Combination of variants of the approximate reasoning system Screech in order to achieve simulated anytime behavior for instance retrieval requests

It has been analyzed, how the combination of different kinds of anytime algorithms exhibits an anytime behavior that cannot be achieved using a single algorithm (Rudolph et al. 2008). The Screech variants introduced above can be arranged in such a setting as illustrated in Fig. 3. For a given class expression, an instantiation of Screech-none is invoked, which is sound but incomplete, and thus delivers correct instances of this class expression, but the result set might not be complete. Invoked at the same time, an instantiation of Screech-all, which is complete but unsound, delivers a set that contains all correct instances, but potentially also incorrect ones. A second Screech-none instance invoked with the complement of the original class expression delivers a set of correct negative results, and thus can be used to determine a subset of the result set from Screech-all that is definitely incorrect. Though the Screech instances work as black boxes, they can be invoked in parallel and will probably show different runtimes. After any reasoner returns its results, they can be delivered to the client, provided the soundness and completeness properties are indicated accordingly. Thus, an example run may provide results as follows. First, Screech-all provides a set of instances which might contain incorrect ones. Second, Screech-none (positive query) returns with a subset of the results from Screech-all. These are definitely correct and can be marked accordingly. Third, Screech-none (negative query) returns with a subset of the results from Screech-all, which are definitely incorrect and can be removed from the result set. The final result is a better approximation than using any of the Screech variants alone. In order to finally get the correct (sound and complete) result set, a standard reasoner may have been invoked in parallel as well, which is expected to have a slower runtime performance, but is able to verify the final result. These steps in result delivery provide the client with approximate intermediate results that are subsequently refined.

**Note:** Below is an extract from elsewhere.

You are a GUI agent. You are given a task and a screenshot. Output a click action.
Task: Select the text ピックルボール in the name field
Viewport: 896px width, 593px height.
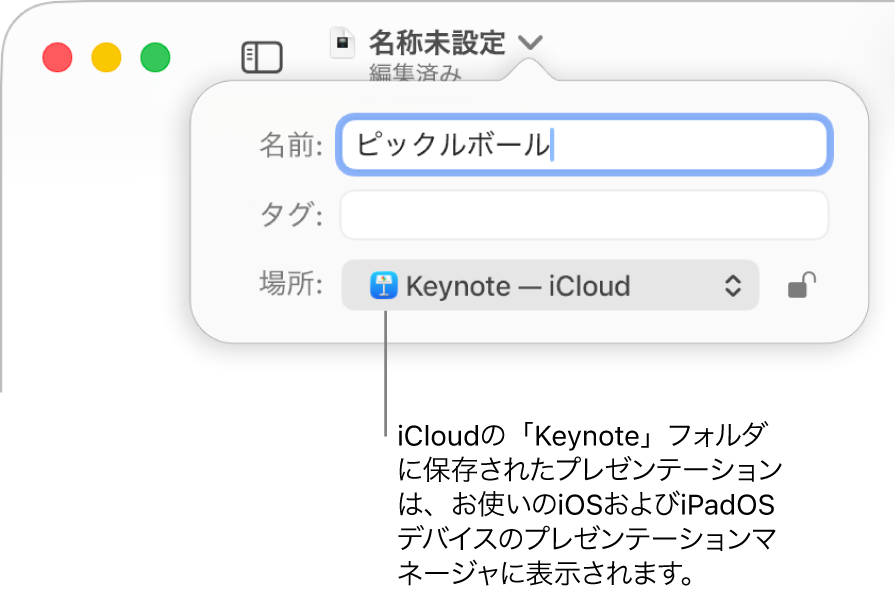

An anytime strategy was implemented for the reasoning broker HERAKLES, which uses the broker facilities of parallelization. To this end, a novel reasoner interface was implemented to allow for asynchronous reasoning calls – a feature required for anytime result delivery. The novel interface and broker strategy were prototypically integrated into the ontology authoring tool Protégé (Bock et al. 2009c), where a color encoding was used to indicate the “certainty” of instances in the result set.

5 Conclusion

Reasoning brokerage was introduced as a concept that tackles the problem of diversity in reasoner performance, which can be observed for existing reasoning systems. To this end, the broker framework HERAKLES was presented as a solution for semantic application developers, who face the problem of selecting the most appropriate reasoning system for a given task. On the one hand, the broker is flexible in terms of exchangeable broker strategies, while on the other hand it simplifies the usability by providing the standardized programming interfaces of the OWL API and OWLlink to the application developer. A collection of broker strategies has been implemented accommodating parallelization, selection (including machine learning techniques), fault recovery, and anytime simulation through combinations of approximate reasoning systems.

Apart from facilitating the incorporation of existing reasoners in semantic applications, the reasoning broker system can encourage developers of reasoning systems to focus on particular optimizations for specific reasoning problems, without losing a large number of potential clients. HERAKLES is designed to ease the development of additional broker strategies, which might be required in a particular usage scenario. This flexibility supports the growing interest in semantic technologies on the level of powerful and suitable reasoning systems for intelligent applications.